[提示本文]:
====

例えば、自分が夜眠れなくなる兆候を把握できれば、早期に自分で対処ができます。自分の病気に対する理解があれば、病気はほぼ治っているのと同じなのです。患者さんが自分の病気を理解して、病気と向き合えるようにすることも医師の仕事と考えています。
将来的には、大宮駅前 ひるまこころクリニックで「家族教室」を開くことを考えています。生活習慣の改善は大切なのですが、自分一人では変えられない環境もあります。
病気の治療のために家は休める環境であってほしいのですが、それには家族の理解が不可欠です。家族に病気への理解がないと、腫れ物に触るような態度になってしまったり、反対にプレッシャーをかけてしまうこともあり、患者さんは家に居づらくなってしまいます。
家族も「良かれと思ってやっているのに、なぜこうなってしまうんだろう」と悩んでしまいます。
家族教室は病気に対する家族の理解を深め、患者さんへの接し方を指導するために行います。

====

(保存済み項目)
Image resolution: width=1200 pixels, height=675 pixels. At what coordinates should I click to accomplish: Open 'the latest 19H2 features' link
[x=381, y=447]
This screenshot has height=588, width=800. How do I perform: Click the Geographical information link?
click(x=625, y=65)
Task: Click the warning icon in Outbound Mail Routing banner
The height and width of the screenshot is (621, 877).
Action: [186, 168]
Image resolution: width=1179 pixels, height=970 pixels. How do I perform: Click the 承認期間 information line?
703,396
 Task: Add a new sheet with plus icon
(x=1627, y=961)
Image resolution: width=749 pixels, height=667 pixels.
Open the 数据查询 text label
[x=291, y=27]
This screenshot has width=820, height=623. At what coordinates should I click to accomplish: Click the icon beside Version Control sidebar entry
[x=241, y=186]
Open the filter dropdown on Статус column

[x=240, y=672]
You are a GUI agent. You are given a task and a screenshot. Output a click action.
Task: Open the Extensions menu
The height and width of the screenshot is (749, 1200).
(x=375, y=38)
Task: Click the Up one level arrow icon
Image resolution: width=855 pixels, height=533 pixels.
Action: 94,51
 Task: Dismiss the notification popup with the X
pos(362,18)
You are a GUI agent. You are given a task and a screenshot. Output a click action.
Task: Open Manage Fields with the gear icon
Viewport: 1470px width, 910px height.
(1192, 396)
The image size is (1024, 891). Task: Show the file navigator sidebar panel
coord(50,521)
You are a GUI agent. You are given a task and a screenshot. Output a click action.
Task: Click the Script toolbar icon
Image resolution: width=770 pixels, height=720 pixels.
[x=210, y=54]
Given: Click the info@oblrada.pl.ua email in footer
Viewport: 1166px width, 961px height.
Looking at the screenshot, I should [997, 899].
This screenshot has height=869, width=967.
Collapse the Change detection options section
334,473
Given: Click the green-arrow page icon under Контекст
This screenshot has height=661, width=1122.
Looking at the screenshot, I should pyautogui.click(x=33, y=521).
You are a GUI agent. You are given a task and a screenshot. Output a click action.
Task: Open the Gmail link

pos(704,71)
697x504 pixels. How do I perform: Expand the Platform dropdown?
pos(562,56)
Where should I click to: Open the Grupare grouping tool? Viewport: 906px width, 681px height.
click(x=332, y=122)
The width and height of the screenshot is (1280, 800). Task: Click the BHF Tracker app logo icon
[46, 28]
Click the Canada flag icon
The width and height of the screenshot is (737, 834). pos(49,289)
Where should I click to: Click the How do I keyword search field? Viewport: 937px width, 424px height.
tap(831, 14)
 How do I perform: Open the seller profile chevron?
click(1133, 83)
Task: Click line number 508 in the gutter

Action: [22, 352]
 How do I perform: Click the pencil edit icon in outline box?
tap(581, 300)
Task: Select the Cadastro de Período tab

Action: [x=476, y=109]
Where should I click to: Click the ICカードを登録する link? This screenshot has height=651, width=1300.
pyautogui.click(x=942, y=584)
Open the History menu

====

[課題の目的]: 本文のうち「例えば、自分が夜眠れなくなる」から「だろう」と悩んでしまいます。」までの部分を、「患者さん」を「相談者さん」に入れ替えて書き直しなさい。 記録の内容は本文とは関係がない。

[課題の解答]:
例えば、自分が夜眠れなくなる兆候を把握できれば、早期に自分で対処ができます。自分の病気に対する理解があれば、病気はほぼ治っているのと同じなのです。相談者さんが自分の病気を理解して、病気と向き合えるようにすることも医師の仕事と考えています。
将来的には、大宮駅前 ひるまこころクリニックで「家族教室」を開くことを考えています。生活習慣の改善は大切なのですが、自分一人では変えられない環境もあります。
病気の治療のために家は休める環境であってほしいのですが、それには家族の理解が不可欠です。家族に病気への理解がないと、腫れ物に触るような態度になってしまったり、反対にプレッシャーをかけてしまうこともあり、相談者さんは家に居づらくなってしまいます。
家族も「良かれと思ってやっているのに、なぜこうなってしまうんだろう」と悩んでしまいます。